In rechtlicher Hinsicht beurteilte das Erstgericht den Sachverhalt dahin, dass bei der Ermittlung des notwendigen Pflegebedarfs nur der pflegebedingte Mehraufwand des Klägers gegenüber einem nichtbehinderten Kind zu berücksichtigen sei. Da bei der Mobilitätshilfe im weiteren Sinn bei behinderten Kindern der bei Erwachsenen geltende Fixwert von zehn Stunden monatlich auch überschritten werden könne, sei der gesamte beim Kläger dafür erforderliche Zeitaufwand von 38 Stunden monatlich zu berücksichtigen. Dabei sei nämlich neben der Fahrzeit auch die gesamte Dauer der Arztbesuche einzubeziehen, weil der knapp einjährige Kläger von der Betreuungsperson nicht alleine im Krankenhaus oder in einer Ordination bzw Therapieanstalt zurückgelassen werden könne. Neben der notwendigen Betreuung bei der Einnahme von Medikamenten im Ausmaß von sechs Stunden monatlich sei auch ein weiterer Pflegebedarf von 15 Stunden monatlich für die Beruhigung des Klägers als „sonstige Pflegemaßnahme" zu berücksichtigen, sodass sich für den Zeitraum vom 1. 9. 2006 bis 31. 1. 2007 ein durchschnittlicher Pflegebedarf von 59 Stunden monatlich ergebe. Für den Zeitraum ab 1. 2. 2007 sei ein weiterer Pflegeaufwand von 30 Stunden monatlich für die Einnahme von Mahlzeiten zu berücksichtigen, sodass der Pflegebedarf ab diesem Zeitpunkt durchschnittlich insgesamt 89 Stunden monatlich betrage. Dem Kläger stehe daher für den Zeitraum bis 31. 1. 2007 Pflegegeld der Stufe 1 und ab 1. 2. 2007 Pflegegeld der Stufe 2 zu.
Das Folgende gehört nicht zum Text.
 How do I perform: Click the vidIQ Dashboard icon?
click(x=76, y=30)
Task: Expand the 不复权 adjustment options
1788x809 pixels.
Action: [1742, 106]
Das Berufungsgericht gab der von der Beklagten erhobenen Berufung dahin Folge, dass es mit Teilurteil das Begehren des Klägers auf Gewährung von Pflegegeld im gesetzlichen Ausmaß für den Zeitraum vom 1. 9. 2006 bis 31. 1. 2007 abwies und dem Kläger ab 1. 2. 2007 ein Pflegegeld der Stufe 1 zuerkannte, das Ersturteil im Übrigen, soweit es das Begehren auf ein Pflegegeld der Stufe 2 ab 1. 2. 2007 betrifft, aufhob und die Rechtssache insoweit an das Erstgericht zur ergänzenden Verhandlung und neuerlichen Entscheidung zurückverwies. Es vertrat in seiner ausführlichen Begründung im Wesentlichen die Rechtsansicht, dass bei der Beurteilung des Pflegebedarfs von Kindern und Jugendlichen nur jenes Ausmaß an Pflege zu berücksichtigten sei, das über das erforderliche Ausmaß von gleichaltrigen nicht behinderten Kindern und Jugendlichen hinausgehe. Bei Kindern und Jugendlichen dürften die in den Einstufungsverordnungen für Mobilitätshilfe im weiteren Sinn vorgesehenen „fixen" Zeitwerte von zehn Stunden monatlich über- oder auch unterschritten werden, wobei bei einer Überschreitung als gesetzliche Schranke nur zu berücksichtigen sei, dass der gesamte Zeitaufwand für alle in der Einstufungsverordnung genannten Hilfsverrichtungen 50 Stunden pro Monat nicht übersteigen dürfe. Bei der Mobilitätshilfe im weiteren Sinn handle es sich um die Begleitung pflegebedürftiger Personen bei unbedingt erforderlichen Verrichtungen außer Haus. Darunter dürfe nicht nur die Hilfestellung für den Pflegebedürftigen bei den eigentlichen Ortsveränderungen außer Haus verstanden werden, sondern es sei davon auch eine notwendige Hilfestellung für (weitere) Ortsveränderungen in den jeweiligen Arztpraxen, Therapiestätten oder Krankenhäusern umfasst, weil sich die pflegebedürftige Person in bestimmte Räume oder auch nur in bestimmte Körperlagen begeben müsse und dazu Hilfe benötige. Da der Kläger aufgrund seines Alters auch für sämtliche Ortswechsel innerhalb der Arztpraxen und Therapieanstalten auf die Hilfe einer Pflegeperson angewiesen sei, seien auch die aus diesen Anlässen resultierenden Warte- und Behandlungszeiten außer Haus in die Mobilitätshilfe im weiteren Sinn einzubeziehen.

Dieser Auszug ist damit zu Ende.